4.2 Generating candidate models: general principle

The approach to generating many candidate models used in regional_analysis.Rmd is to generate character strings matching trending models definitions (see previous section) and then using the eval(parse(text = my_text)) trick to turn these into actual models. The simplest approach is to:

generate text matching the right-hand side of the formula of the different models (we later refer to this as model content)
build character strings matching model calls using the terms in 1); sprintf is particularly handy for this part
transform these character strings to actual model calls within a lapply

Here is a toy example illustrating the approach:


library(trending)

# step 1
mod_content <- c("1", "test", "date", "date + tests")

# step 2
models_txt <- sprintf(
  "glm_model(cases ~ %s, family = poisson)",
  mod_content)

# step 3
models <- lapply(models_txt, function(e) eval(parse(text = e)))
class(models) # this is a list
## [1] "list"
length(models) # each component is a model
## [1] 4
lapply(models, class) # check classes of each model
## [[1]]
## [1] "trending_glm"   "trending_model"
## 
## [[2]]
## [1] "trending_glm"   "trending_model"
## 
## [[3]]
## [1] "trending_glm"   "trending_model"
## 
## [[4]]
## [1] "trending_glm"   "trending_model"

As the main thing that changes across models is the model content, the main task boils down to generating combinations of predictors to capture different trends in the data. To this end, we will use expand.grid, which creates all possible combinations of a given set of variables. For instance, to generate all models which:

include a date effect
may include a test effect
may include a weekday effect
may include a previous day’s incidence as predictor (cases_lag_1), i.e. autoregressive model

We can use:


# generate all combinations
mod_content_grid <- expand.grid(c("", "tests"),
                                "date",
                                c("", "weekday"),
                                c("", "cases_lag_1"))
mod_content_grid
##    Var1 Var2    Var3        Var4
## 1       date                    
## 2 tests date                    
## 3       date weekday            
## 4 tests date weekday            
## 5       date         cases_lag_1
## 6 tests date         cases_lag_1
## 7       date weekday cases_lag_1
## 8 tests date weekday cases_lag_1

# concatenate the columns
mod_content <- apply(mod_content_grid, 1, paste, collapse = " + ")
mod_content
## [1] " + date +  + "                       
## [2] "tests + date +  + "                  
## [3] " + date + weekday + "                
## [4] "tests + date + weekday + "           
## [5] " + date +  + cases_lag_1"            
## [6] "tests + date +  + cases_lag_1"       
## [7] " + date + weekday + cases_lag_1"     
## [8] "tests + date + weekday + cases_lag_1"
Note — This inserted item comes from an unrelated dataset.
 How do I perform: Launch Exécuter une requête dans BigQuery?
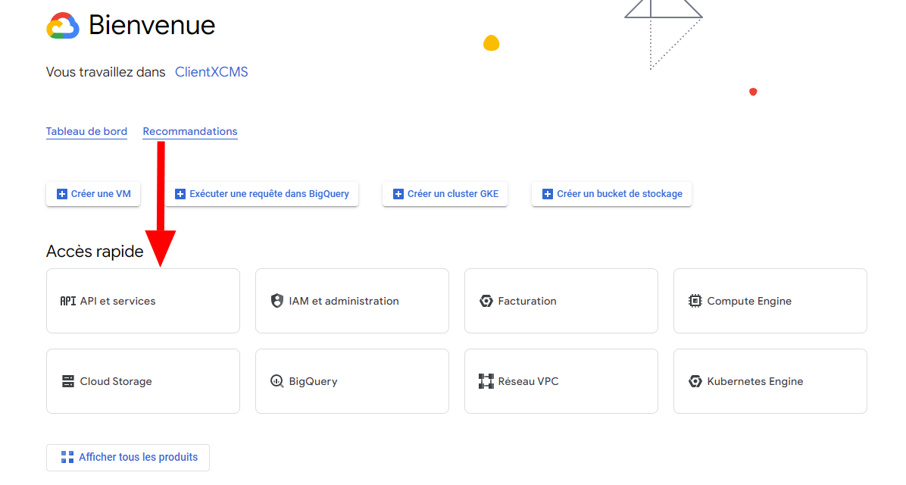[262, 194]
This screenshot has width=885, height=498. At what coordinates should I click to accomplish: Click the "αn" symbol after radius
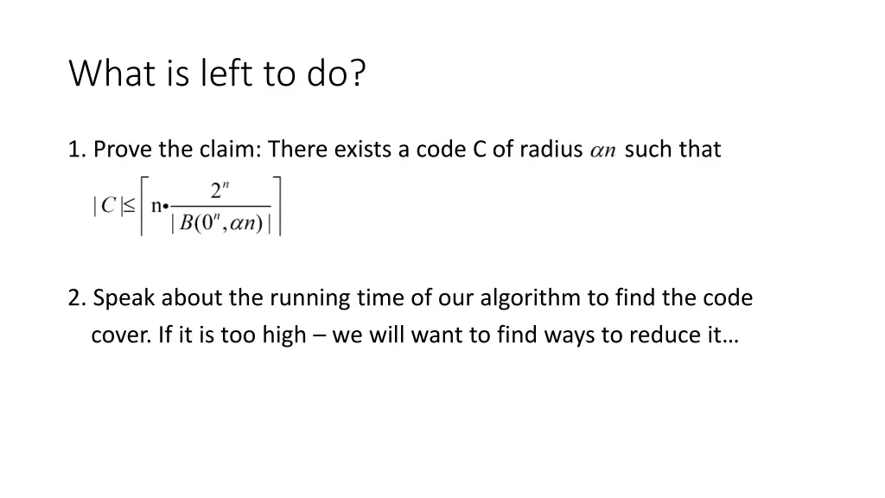click(602, 150)
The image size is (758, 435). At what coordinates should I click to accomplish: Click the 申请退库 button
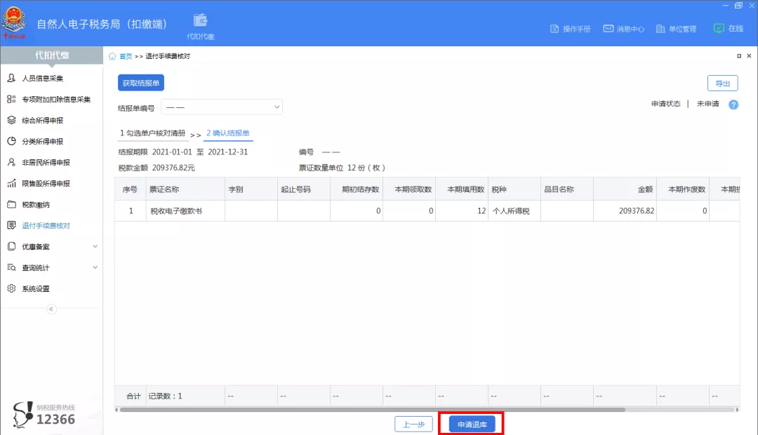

We see that mod_content contains the relevant model content, with some issues of additional + signs which will need removing. This can be done using simple regular expressions:


# load packages
pacman::p_load(tidyverse)

# comine effects to generate all possible models
# note the use of 'NA' to have models with/without effects
mod_content_grid <- expand.grid(
  c(NA, "tests"),
  "date",
  c(NA, "weekday"),
  c(NA, "cases_lag_1"))

mod_content_grid
##    Var1 Var2    Var3        Var4
## 1  <NA> date    <NA>        <NA>
## 2 tests date    <NA>        <NA>
## 3  <NA> date weekday        <NA>
## 4 tests date weekday        <NA>
## 5  <NA> date    <NA> cases_lag_1
## 6 tests date    <NA> cases_lag_1
## 7  <NA> date weekday cases_lag_1
## 8 tests date weekday cases_lag_1

# Use unite() to combine all columns, with sep = " + " and na.rm = TRUE
mod_content <- mod_content_grid %>% 
     unite(
          col = "models",            # name of the new united column
          1:ncol(mod_content_grid),  # columns to unite
          sep = " + ",               # separator to use in united column
          remove = TRUE,             # if TRUE, removes input cols from the data frame
          na.rm = TRUE               # if TRUE, missing values are removed before uniting
     ) %>%
  pull(models) # extract column into a character vector

# Check results
mod_content
## [1] "date"                                
## [2] "tests + date"                        
## [3] "date + weekday"                      
## [4] "tests + date + weekday"              
## [5] "date + cases_lag_1"                  
## [6] "tests + date + cases_lag_1"          
## [7] "date + weekday + cases_lag_1"        
## [8] "tests + date + weekday + cases_lag_1"

We now have clean model content which can be turned into trending models using the approach illustrated before. In the following sections, we highlight tricks for capturing specific trends in the data, but all ultimately rely on the principle illustrated here.